Konoskop-Optiken zur Vermessung von VR- und AR-Systemen mit großen Feldwinkeln
SUSTAR-OPTICS Heilbronn
Abstract
Virtual Reality(VR)- und Augmented Reality(AV)-Systeme nutzen zunehmend das gesamte Blickfeld des Menschen, das vor allem durch die Scanbewegung beider Augäpfel begrenzt ist. Messtechnik für VR- und AR-Systeme mit Feldwinkel von über +/-60° sind durchaus wünschenswert. Andererseits stehen als objektive Bildaufnehmer mit hoher Auflösung nur ebene Matrizen zur Verfügung. Sie sollen die Kontrast-, Licht- und Farbverteilung in auswertbare Informationen wandeln. Je nach Messaufgabe müssen unterschiedliche Filter vor dem Bildaufnehmer platziert werden.
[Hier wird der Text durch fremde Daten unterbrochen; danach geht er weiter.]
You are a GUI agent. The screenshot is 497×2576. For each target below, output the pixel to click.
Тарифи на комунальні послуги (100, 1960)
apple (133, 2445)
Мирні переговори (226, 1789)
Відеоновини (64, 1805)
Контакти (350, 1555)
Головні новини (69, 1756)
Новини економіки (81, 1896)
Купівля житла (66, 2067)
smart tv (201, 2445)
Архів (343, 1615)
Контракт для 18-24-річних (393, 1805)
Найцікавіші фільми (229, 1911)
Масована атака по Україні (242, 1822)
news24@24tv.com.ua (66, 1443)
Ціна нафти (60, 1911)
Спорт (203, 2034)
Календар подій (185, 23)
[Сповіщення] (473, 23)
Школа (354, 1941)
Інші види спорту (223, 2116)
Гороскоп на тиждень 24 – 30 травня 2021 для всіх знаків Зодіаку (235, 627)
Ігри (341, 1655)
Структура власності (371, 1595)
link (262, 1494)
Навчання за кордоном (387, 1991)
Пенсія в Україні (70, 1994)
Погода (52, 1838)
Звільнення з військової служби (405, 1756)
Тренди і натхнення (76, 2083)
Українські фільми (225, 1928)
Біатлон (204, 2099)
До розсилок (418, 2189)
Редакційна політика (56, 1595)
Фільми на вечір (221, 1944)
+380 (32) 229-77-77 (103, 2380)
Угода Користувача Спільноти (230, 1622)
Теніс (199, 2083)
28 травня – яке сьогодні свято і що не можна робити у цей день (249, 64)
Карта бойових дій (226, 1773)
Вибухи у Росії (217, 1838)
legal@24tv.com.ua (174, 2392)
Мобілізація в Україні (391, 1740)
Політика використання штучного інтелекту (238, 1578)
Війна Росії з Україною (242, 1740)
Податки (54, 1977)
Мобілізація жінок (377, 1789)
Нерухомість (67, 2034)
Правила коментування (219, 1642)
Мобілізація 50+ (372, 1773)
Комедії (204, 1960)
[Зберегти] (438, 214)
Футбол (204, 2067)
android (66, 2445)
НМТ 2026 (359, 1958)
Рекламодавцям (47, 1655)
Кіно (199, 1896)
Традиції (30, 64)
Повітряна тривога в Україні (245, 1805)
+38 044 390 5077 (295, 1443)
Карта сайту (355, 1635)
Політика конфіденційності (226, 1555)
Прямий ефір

Die essentielle Eigenschaft solcher Messoptiken ist die Lage ihrer Eintrittspupille: Sie muss der Austrittspupille der VR- und AR-Systeme zugänglich sein. Für das Optikdesign heißt das, ein Frontblenden- bzw. ein Frontpupillensystem mit extremen Feldwinkeln zu kreieren. Diese widersprüchlichen Forderungen (sehr lange Objektweite, kurze Brennweite, lange Bildweite) sind nur mit einer zweifachen Abbildung mit reeller Zwischenbildebene zu realisieren. In der Display-Technik hat sich dafür der Begriff Konoskop eingebürgert. Die Optikschemata verschiedener Lösungsansätze für einen Feldwinkel von +/-60°werden vorgestellt.